> **WHAT NEEDS TO BE DONE**: Rewrite the entries below, swapping each "Instruction" for "Command" and leaving everything else unchanged.

====

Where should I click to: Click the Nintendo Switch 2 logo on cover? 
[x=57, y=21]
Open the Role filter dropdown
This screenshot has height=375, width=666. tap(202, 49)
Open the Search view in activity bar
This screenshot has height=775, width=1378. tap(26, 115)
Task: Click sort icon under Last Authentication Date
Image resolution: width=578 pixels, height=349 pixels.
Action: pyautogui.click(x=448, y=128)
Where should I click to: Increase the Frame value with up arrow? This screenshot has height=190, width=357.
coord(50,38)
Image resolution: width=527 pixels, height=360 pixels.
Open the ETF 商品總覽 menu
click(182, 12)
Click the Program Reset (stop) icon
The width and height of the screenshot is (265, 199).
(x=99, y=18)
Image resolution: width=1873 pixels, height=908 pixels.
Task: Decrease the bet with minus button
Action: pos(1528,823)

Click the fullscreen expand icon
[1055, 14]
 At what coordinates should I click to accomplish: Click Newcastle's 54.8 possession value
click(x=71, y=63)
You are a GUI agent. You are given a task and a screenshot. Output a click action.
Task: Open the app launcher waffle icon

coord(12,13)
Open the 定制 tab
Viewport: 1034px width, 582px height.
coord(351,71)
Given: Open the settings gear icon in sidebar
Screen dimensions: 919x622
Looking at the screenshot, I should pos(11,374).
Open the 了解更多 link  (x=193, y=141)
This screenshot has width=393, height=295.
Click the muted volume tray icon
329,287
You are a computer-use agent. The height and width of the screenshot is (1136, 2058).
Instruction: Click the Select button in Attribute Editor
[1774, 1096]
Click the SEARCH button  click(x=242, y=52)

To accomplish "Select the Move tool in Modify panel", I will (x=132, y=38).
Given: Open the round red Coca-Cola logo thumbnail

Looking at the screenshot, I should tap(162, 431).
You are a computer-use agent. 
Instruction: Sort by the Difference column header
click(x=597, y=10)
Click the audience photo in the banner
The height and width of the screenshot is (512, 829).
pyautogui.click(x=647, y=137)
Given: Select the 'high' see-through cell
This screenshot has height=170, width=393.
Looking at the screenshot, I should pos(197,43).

====

> **TASK ANSWER**:
Where should I click to: Click the Nintendo Switch 2 logo on cover? 
[x=57, y=21]
Open the Role filter dropdown
This screenshot has height=375, width=666. tap(202, 49)
Open the Search view in activity bar
This screenshot has height=775, width=1378. tap(26, 115)
Task: Click sort icon under Last Authentication Date
Image resolution: width=578 pixels, height=349 pixels.
Action: pyautogui.click(x=448, y=128)
Where should I click to: Increase the Frame value with up arrow? This screenshot has height=190, width=357.
coord(50,38)
Image resolution: width=527 pixels, height=360 pixels.
Open the ETF 商品總覽 menu
click(182, 12)
Click the Program Reset (stop) icon
The width and height of the screenshot is (265, 199).
(x=99, y=18)
Image resolution: width=1873 pixels, height=908 pixels.
Task: Decrease the bet with minus button
Action: pos(1528,823)

Click the fullscreen expand icon
[1055, 14]
 At what coordinates should I click to accomplish: Click Newcastle's 54.8 possession value
click(x=71, y=63)
You are a GUI agent. You are given a task and a screenshot. Output a click action.
Task: Open the app launcher waffle icon

coord(12,13)
Open the 定制 tab
Viewport: 1034px width, 582px height.
coord(351,71)
Given: Open the settings gear icon in sidebar
Screen dimensions: 919x622
Looking at the screenshot, I should pos(11,374).
Open the 了解更多 link  (x=193, y=141)
This screenshot has width=393, height=295.
Click the muted volume tray icon
329,287
You are a computer-use agent. The height and width of the screenshot is (1136, 2058).
Command: Click the Select button in Attribute Editor
[1774, 1096]
Click the SEARCH button  click(x=242, y=52)

To accomplish "Select the Move tool in Modify panel", I will (x=132, y=38).
Given: Open the round red Coca-Cola logo thumbnail

Looking at the screenshot, I should tap(162, 431).
You are a computer-use agent. 
Command: Sort by the Difference column header
click(x=597, y=10)
Click the audience photo in the banner
The height and width of the screenshot is (512, 829).
pyautogui.click(x=647, y=137)
Given: Select the 'high' see-through cell
This screenshot has height=170, width=393.
Looking at the screenshot, I should pos(197,43).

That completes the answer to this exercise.